Malam Natal adalah hari sangat menggembirakan bagi umat Kristiani di seluruh dunia, termasuk kampung saya yang jauh dari keramaian itu. Sekalipun jauh dari keramaian, umat di kampung juga ingin memeriahkan malam Natal itu dengan hati gembira. Misa pada malam ini dirayakan di gereja diiringi dengan gamelan. Semua lagu diiringi dengan gamelan, bahkan yang paling menakjubkan, tidak semua penabuh beragama Katolik. Mereka ikut ambil bagian mengiringi lagu-lagu Kristiani itu dengan riang gembira, sekalipun di dalam gereja. Mereka mengiringi dengan sangat sakral dan kami pun bisa merayakan itu dengan penuh gembira.

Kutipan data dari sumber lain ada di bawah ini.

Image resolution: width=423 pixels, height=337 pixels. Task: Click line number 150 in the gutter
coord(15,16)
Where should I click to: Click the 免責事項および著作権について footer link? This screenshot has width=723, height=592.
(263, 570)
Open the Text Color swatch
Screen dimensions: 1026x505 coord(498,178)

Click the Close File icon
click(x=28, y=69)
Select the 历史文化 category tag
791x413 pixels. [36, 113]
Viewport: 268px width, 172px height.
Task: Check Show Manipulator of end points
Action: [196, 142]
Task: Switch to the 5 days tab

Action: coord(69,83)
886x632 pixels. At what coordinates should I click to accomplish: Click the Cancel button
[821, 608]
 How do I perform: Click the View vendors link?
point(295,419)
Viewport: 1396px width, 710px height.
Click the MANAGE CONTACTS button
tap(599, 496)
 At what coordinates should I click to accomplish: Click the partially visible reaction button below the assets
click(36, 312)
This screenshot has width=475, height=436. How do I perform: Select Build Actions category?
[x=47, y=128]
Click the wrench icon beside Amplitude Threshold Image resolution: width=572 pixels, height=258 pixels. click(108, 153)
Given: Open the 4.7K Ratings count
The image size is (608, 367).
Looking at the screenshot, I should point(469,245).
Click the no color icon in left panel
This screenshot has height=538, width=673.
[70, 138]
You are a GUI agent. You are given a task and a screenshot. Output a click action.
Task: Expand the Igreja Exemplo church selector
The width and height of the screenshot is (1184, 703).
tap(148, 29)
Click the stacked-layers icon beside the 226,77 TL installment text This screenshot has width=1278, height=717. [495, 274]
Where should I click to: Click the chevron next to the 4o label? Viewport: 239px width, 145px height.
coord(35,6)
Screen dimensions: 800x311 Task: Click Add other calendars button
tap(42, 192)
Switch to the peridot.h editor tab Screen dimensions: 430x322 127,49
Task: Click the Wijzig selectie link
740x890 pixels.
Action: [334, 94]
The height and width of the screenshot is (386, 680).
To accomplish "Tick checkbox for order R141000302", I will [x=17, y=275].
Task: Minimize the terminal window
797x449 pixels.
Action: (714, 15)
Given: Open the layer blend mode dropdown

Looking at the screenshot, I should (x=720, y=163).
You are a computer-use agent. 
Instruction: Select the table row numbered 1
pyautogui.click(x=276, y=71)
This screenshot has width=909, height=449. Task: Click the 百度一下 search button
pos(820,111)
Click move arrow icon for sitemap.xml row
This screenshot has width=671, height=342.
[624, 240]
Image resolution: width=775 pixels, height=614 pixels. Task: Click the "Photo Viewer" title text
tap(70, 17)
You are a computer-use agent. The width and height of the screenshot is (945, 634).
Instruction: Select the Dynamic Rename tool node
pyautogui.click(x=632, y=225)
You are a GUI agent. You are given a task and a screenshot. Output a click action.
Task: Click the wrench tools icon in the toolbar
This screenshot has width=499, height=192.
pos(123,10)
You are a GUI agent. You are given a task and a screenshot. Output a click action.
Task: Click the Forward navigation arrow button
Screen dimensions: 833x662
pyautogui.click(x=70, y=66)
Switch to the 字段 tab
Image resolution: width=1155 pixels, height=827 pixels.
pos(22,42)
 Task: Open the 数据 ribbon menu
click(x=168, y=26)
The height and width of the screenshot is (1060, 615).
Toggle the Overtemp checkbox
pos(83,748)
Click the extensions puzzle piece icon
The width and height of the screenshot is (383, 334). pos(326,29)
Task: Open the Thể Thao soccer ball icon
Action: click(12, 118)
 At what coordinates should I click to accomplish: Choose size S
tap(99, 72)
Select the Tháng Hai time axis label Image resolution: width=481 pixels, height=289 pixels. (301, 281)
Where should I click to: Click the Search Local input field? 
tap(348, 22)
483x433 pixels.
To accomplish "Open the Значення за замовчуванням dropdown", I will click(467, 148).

Mbak Marto adalah salah satu penabuh gamelan yang ikut berpartisipasi dalam acara Natal itu. Beliau bukanlah orang Katolik, tetapi sungguh menghargai keragaman itu. Mbah Marto ini sangat luar biasa memainkan perangkat alat musik gamelan, bisa disebut Mbah Marto sebagai sesepuh kampung kami soal musik ini. Banyak orang belajar dari Mbah Marto bagaimana menabuh gamelan dengan baik.
Sore itu masih dalam suasana liburan Natal, saya dan teman-teman main ke tempat Mbah Marto seraya ingin juga berlatih gamelan. Siapa tahu mendapat ilmu tambahan untuk memainkan alat musik itu. Setidaknya ada sepuluh orang ingin berlatih bersama di tempat Mbah Marto itu. Walaupun kedatangan kami tidak memberi tahu lebih dahulu, kami tetap diterima dengan senang hati dan kami siap diajari untuk main gamelan. Awal pembicaraan Mbah Marto memberikan penjelasan terkait alat musik itu. Satu perangkat gamelan itu mempunyai aneka bentuk alat, dan setiap alat mempunyai peran masing-masing. Ibarat alam, gamelan itu adalah sebuah keserasian. Ketika satu salah alat dibunyikan salah, maka timbul kekacaun. Demikian juga ketika alam tidak sesuai dengan ekosistemnya, maka akan terjadi bencana, yakni tidak adanya keserasian alam.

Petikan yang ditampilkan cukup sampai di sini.